For Communication Studies Professor Leeva Chung, student engagement is all about inspiring young minds to make connections that spark learning into action.
“This might sound counterintuitive considering where my career path has taken me, but I really didn’t enter the communication profession to become a teacher. I grew up in the ’70s in San Francisco, and went to five different elementary schools. I really had to adjust to different types of teaching, whether it be 2nd, 3rd and 4th graders all being taught together in one classroom, being bussed into a predominately African-American school as an Asian-American or being taught in a non-traditional format where parents determined the curriculum.
It was challenging at times, but it also taught me how vitally important it is to connect with people. All kinds of people. People who may not look, act, or talk the same, but people who are in search of knowledge, of love, of connection.

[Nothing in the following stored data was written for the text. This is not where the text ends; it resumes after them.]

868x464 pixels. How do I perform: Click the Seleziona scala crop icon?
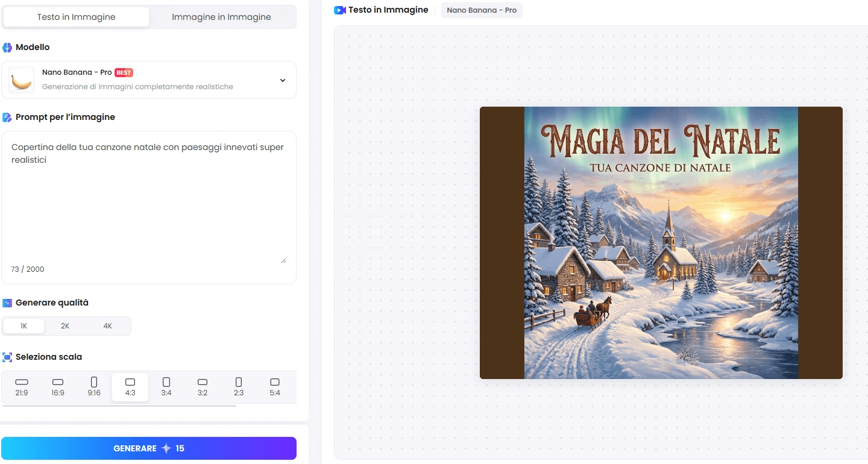(x=7, y=357)
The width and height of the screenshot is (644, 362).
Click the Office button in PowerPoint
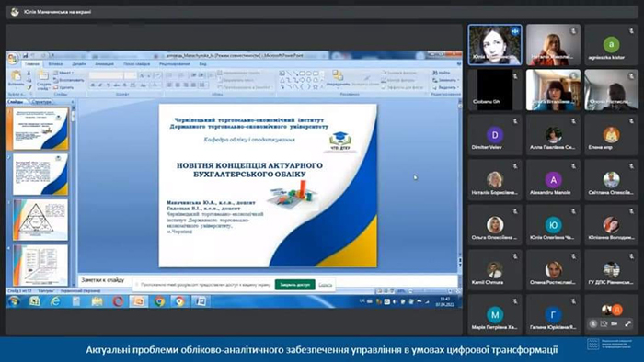tap(13, 59)
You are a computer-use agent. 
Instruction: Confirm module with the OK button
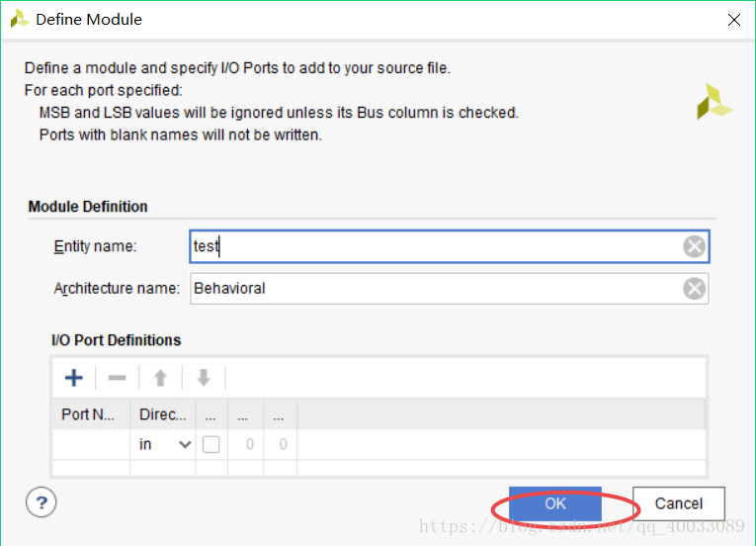(x=555, y=503)
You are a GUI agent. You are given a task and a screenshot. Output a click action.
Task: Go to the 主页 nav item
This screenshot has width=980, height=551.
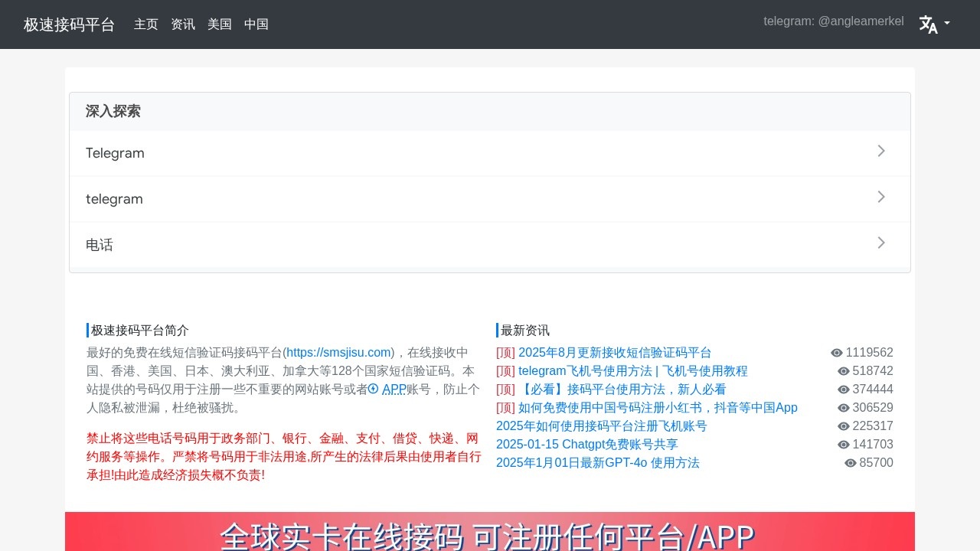tap(146, 24)
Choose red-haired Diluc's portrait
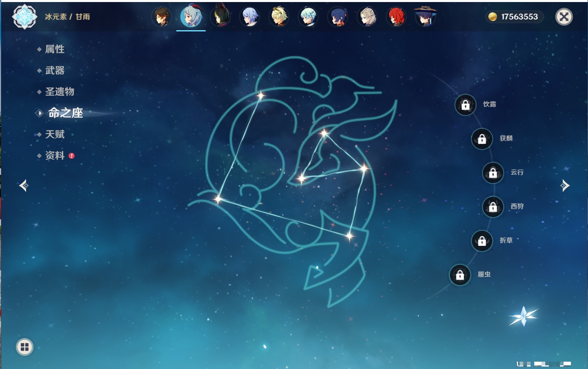588x369 pixels. tap(396, 17)
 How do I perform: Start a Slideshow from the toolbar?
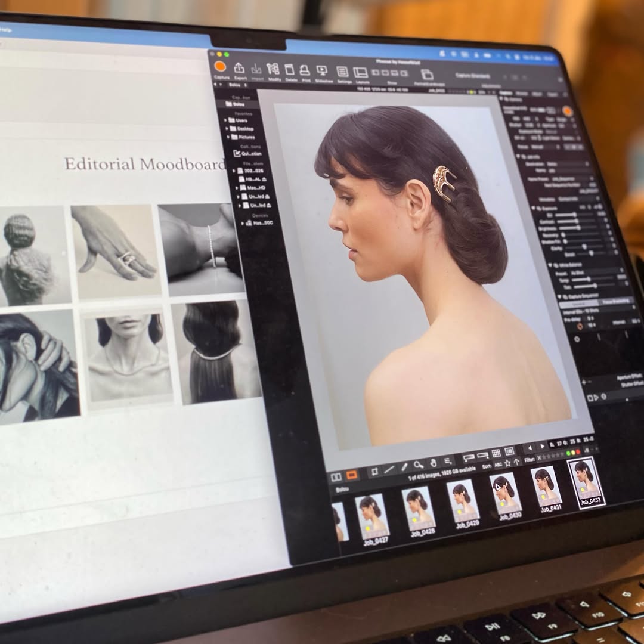click(x=322, y=71)

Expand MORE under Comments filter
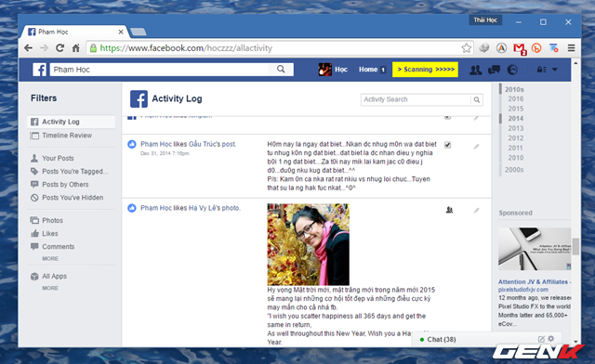(50, 258)
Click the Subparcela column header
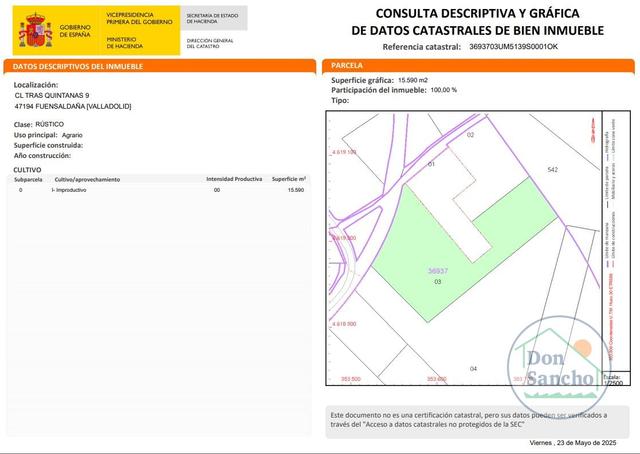This screenshot has width=640, height=454. [x=28, y=180]
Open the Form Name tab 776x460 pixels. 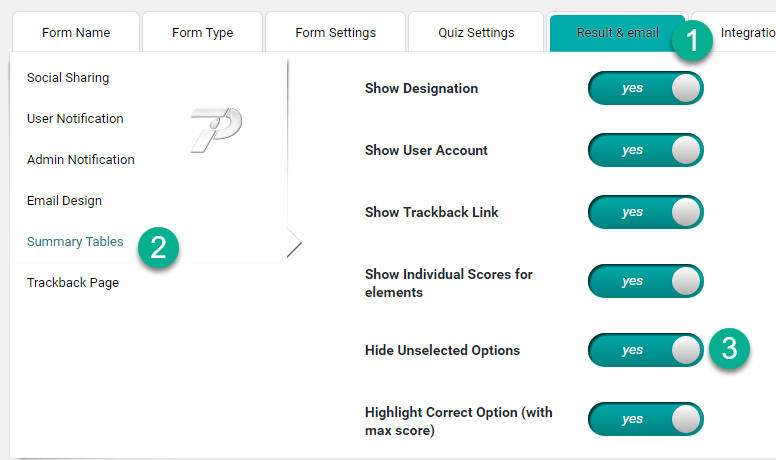(76, 32)
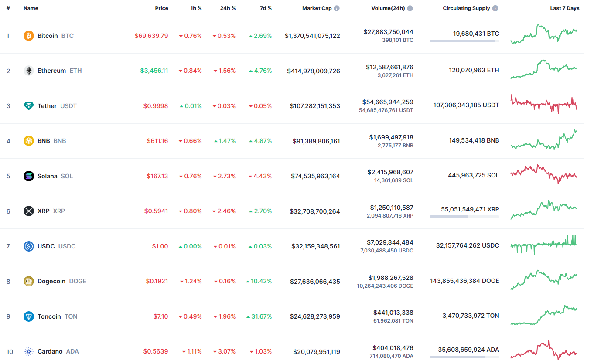Open the USDC coin name link

pos(46,246)
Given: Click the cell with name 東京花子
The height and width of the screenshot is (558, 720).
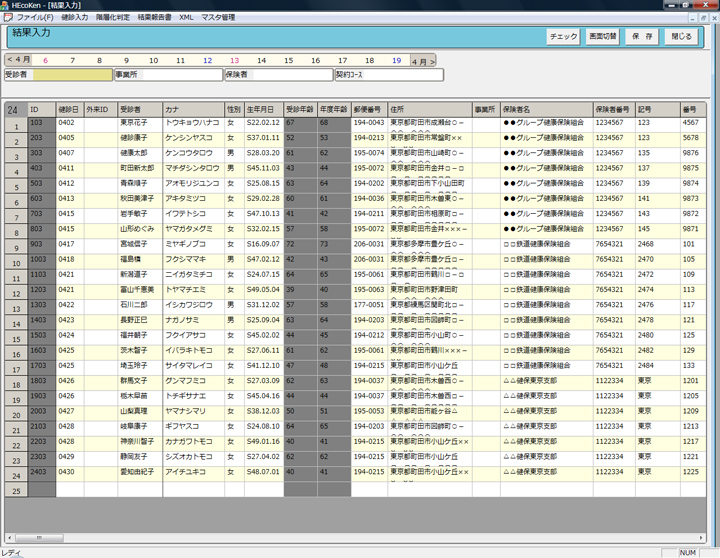Looking at the screenshot, I should 139,122.

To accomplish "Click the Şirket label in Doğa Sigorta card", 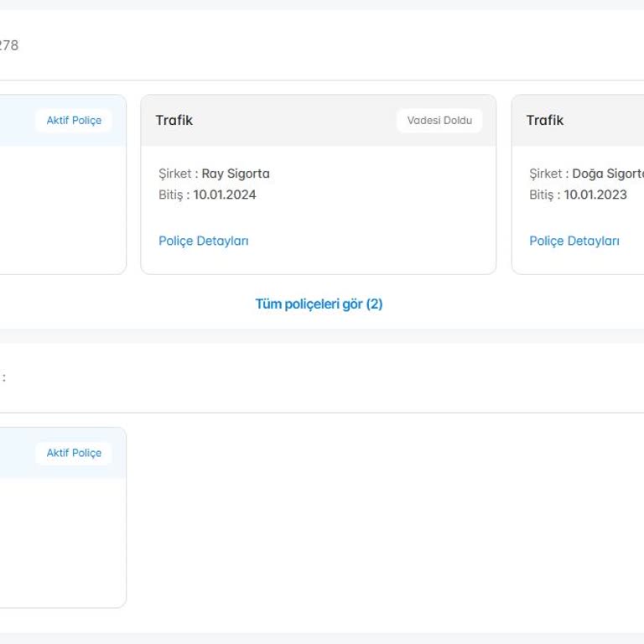I will point(546,174).
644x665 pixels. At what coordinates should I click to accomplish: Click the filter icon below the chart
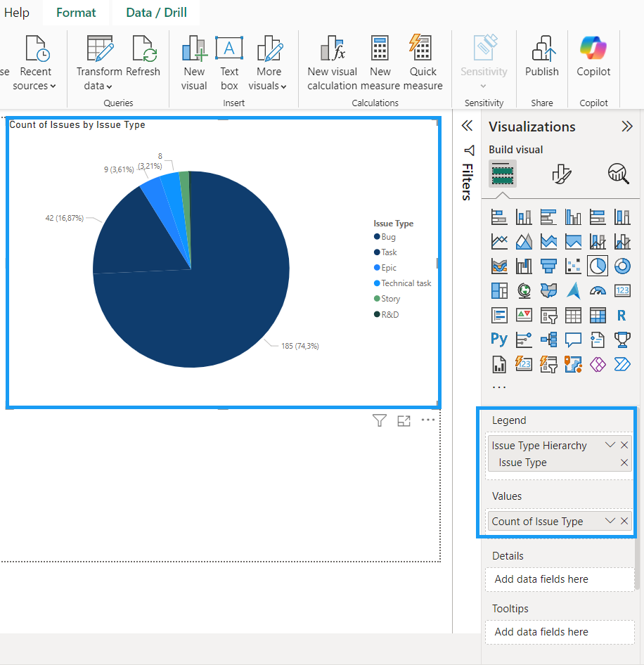coord(380,420)
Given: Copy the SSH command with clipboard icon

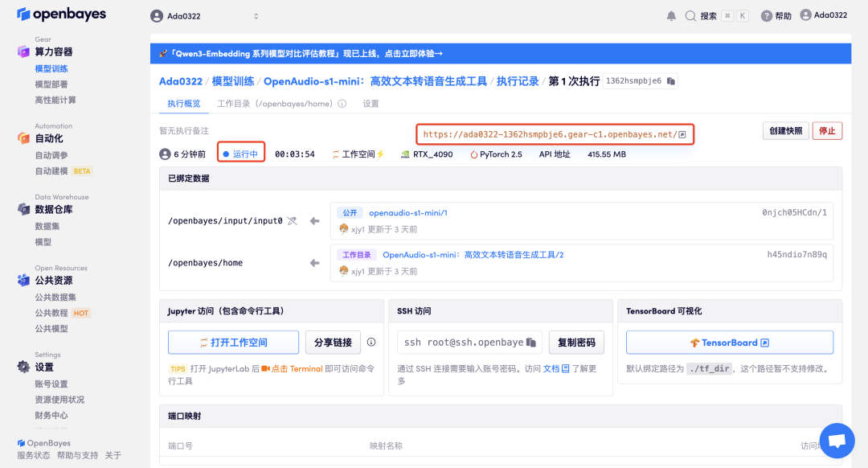Looking at the screenshot, I should tap(531, 343).
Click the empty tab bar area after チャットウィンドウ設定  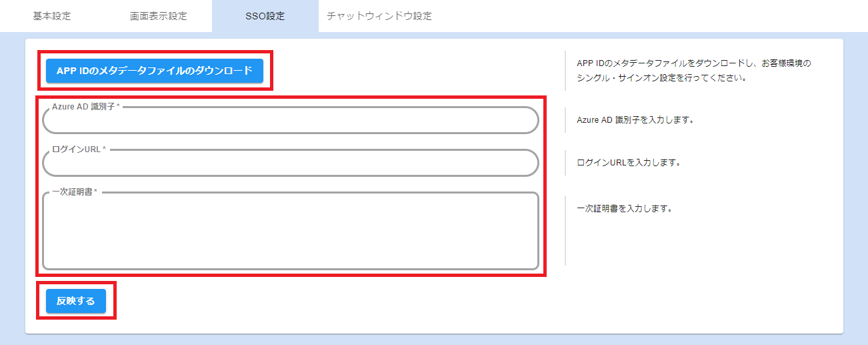coord(653,16)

I want to get my students thinking creatively and collaboratively, which is one of the reasons I have them work in concert with USD’s E-Waste Collection Center on marketing ideas. It’s a project with a lot of moving parts, but in a nutshell, my students create a marketing campaign for the center and then help implement the strategy over a semester. I want there to be a connection between what they learn, and how they apply it. I also want them to be creative and to take some risks. This project provides them that opportunity.
If you had to explain my style, it’s organized chaos. Literally. I’m organized in my intended outcomes and what I want my students to connect with, but the process by which they get there can be chaos. But then again, that’s life, right?”